I waited quite a few years to attend graduate school. I wasn’t sure what I wanted to do when I grew up, but I always had a nagging feeling it wouldn’t be direct patient care. Over the years, it became evident that my desire for building human capital superseded any delusions my mother had for me to be a nurse practitioner, just like her. What was she thinking? She’s been encouraging me for years to go get my MSN. (We know how I respond to suggestions. Also, I had announced to the world I would never be a nurse like my mom to begin with; I couldn’t continue this trend of eating crow.) Much to my mother’s chagrin, I sought out an advanced degree that would help me learn more about building people to their fullest potentials through leadership strategies. Master of Business Administration degrees (MBAs) tend to focus on numbers, which is exactly what has exhausted and dispirited me. I chose instead a Master of Science in Organizational Leadership. Organizations like it because building human capital builds their bottom lines. I like it because it recognizes humanity for what it is and focuses on people, not numbers.
What to do now? I’m only leaving nursing for a little while. I’m not sure in what capacity I’ll return, but I know it won’t be clinical. When I decompress from the accumulated stress and re-focus my energies, I want to come back into nursing as an educator or perhaps a leadership consultant who focuses on heading these disasters off at the pass instead of reacting to the results of burnout, turnover, and nurses who permanently leave the profession.
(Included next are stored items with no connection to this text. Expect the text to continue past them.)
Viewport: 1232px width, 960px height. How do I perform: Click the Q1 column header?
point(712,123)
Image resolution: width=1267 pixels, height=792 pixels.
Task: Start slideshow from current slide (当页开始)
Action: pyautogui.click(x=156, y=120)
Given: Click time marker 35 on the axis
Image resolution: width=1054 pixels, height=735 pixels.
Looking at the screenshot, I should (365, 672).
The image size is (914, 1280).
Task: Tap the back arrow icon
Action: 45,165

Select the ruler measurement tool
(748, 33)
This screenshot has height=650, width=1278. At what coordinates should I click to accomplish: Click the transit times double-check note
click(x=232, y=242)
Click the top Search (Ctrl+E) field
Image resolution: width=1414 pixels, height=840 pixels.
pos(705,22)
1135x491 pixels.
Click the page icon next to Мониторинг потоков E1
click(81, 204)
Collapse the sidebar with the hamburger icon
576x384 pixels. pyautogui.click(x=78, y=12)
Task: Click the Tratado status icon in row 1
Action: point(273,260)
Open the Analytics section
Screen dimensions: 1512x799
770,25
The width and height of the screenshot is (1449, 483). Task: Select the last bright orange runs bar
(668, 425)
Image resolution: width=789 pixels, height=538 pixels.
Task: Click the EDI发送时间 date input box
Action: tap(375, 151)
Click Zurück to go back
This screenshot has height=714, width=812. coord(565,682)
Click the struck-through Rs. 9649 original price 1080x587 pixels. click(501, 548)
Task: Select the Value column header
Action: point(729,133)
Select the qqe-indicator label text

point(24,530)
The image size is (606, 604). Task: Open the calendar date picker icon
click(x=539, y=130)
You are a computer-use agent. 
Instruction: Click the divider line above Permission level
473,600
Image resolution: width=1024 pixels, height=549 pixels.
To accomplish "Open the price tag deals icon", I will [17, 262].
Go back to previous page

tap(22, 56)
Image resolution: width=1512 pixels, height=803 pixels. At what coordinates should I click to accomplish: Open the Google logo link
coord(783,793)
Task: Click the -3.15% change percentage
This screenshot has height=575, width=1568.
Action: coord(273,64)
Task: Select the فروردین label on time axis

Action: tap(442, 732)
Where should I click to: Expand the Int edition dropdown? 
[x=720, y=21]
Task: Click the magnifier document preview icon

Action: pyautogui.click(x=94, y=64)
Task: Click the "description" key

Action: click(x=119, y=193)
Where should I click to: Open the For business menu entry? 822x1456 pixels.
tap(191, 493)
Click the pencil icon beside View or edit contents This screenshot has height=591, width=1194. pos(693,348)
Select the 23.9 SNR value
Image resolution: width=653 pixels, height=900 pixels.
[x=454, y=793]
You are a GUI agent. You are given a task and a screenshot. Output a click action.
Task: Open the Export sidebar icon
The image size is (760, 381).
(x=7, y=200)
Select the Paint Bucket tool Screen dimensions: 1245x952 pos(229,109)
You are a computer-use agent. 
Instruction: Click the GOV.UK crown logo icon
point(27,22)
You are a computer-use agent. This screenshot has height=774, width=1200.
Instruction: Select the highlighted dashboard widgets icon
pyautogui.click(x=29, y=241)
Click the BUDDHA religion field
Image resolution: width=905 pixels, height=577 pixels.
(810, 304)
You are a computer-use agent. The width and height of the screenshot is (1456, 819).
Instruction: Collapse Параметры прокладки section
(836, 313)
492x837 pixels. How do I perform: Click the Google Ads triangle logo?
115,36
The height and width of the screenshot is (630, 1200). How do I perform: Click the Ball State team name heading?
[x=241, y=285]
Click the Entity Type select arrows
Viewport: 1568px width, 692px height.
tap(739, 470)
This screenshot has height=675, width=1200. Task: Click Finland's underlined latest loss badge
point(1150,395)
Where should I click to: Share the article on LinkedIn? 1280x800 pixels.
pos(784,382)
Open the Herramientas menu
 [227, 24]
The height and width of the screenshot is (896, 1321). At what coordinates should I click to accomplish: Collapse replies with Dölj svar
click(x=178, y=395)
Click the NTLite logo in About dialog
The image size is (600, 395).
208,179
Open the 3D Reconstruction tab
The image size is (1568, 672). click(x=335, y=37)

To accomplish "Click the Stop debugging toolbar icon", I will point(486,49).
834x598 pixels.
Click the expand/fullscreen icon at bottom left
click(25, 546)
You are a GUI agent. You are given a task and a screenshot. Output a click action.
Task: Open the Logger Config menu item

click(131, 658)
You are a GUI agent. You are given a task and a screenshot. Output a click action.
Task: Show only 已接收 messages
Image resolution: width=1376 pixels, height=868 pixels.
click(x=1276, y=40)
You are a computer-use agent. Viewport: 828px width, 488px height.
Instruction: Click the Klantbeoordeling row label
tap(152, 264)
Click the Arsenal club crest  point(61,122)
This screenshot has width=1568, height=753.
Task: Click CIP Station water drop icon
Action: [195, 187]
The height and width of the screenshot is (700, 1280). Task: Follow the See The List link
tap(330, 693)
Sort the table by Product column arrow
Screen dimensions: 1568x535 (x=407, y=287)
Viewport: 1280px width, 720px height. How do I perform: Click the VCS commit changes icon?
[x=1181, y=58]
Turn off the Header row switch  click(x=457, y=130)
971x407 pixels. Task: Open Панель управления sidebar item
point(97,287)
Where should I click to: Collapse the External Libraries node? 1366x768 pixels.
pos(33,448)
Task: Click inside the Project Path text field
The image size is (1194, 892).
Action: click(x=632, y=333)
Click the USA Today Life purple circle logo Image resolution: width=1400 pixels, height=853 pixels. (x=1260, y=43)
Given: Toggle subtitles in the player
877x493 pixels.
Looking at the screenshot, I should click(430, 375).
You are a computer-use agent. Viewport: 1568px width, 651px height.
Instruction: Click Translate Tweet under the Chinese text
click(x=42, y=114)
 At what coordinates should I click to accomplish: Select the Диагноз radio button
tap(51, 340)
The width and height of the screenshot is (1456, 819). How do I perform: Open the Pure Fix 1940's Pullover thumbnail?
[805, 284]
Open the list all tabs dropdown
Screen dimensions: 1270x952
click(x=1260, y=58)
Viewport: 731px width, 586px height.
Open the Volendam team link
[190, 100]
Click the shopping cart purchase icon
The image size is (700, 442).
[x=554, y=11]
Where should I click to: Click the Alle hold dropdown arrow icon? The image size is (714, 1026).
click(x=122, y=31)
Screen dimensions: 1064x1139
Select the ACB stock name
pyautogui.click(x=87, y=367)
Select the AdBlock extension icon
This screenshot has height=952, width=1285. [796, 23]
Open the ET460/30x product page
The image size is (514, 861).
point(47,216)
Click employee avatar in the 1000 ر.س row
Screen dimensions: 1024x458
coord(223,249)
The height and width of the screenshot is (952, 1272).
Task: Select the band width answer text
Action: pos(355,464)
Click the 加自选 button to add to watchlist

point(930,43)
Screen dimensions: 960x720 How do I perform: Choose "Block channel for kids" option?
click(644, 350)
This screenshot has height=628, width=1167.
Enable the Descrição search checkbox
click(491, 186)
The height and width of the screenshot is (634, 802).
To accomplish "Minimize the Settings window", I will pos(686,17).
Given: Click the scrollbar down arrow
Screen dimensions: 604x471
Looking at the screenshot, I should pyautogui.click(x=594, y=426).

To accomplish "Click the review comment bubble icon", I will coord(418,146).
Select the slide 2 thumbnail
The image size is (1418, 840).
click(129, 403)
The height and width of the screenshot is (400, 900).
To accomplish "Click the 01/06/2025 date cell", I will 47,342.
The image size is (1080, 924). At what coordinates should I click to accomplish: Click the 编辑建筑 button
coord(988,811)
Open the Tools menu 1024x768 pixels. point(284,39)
Bittersweet indeed. I am beyond ecstatic to be starting this new journey with my husband and his company West38Moto, delving into a fantastic motorcycle community, and getting involved in meaningful work through motorcycling. It’s a sweet thing to be partnering with my husband, but I’m bitter about some of the reasons why it’s so easy for me to leave nursing to do it.
Nursing, it’s goodbye for now, but don’t think you’ve gotten rid of me forever.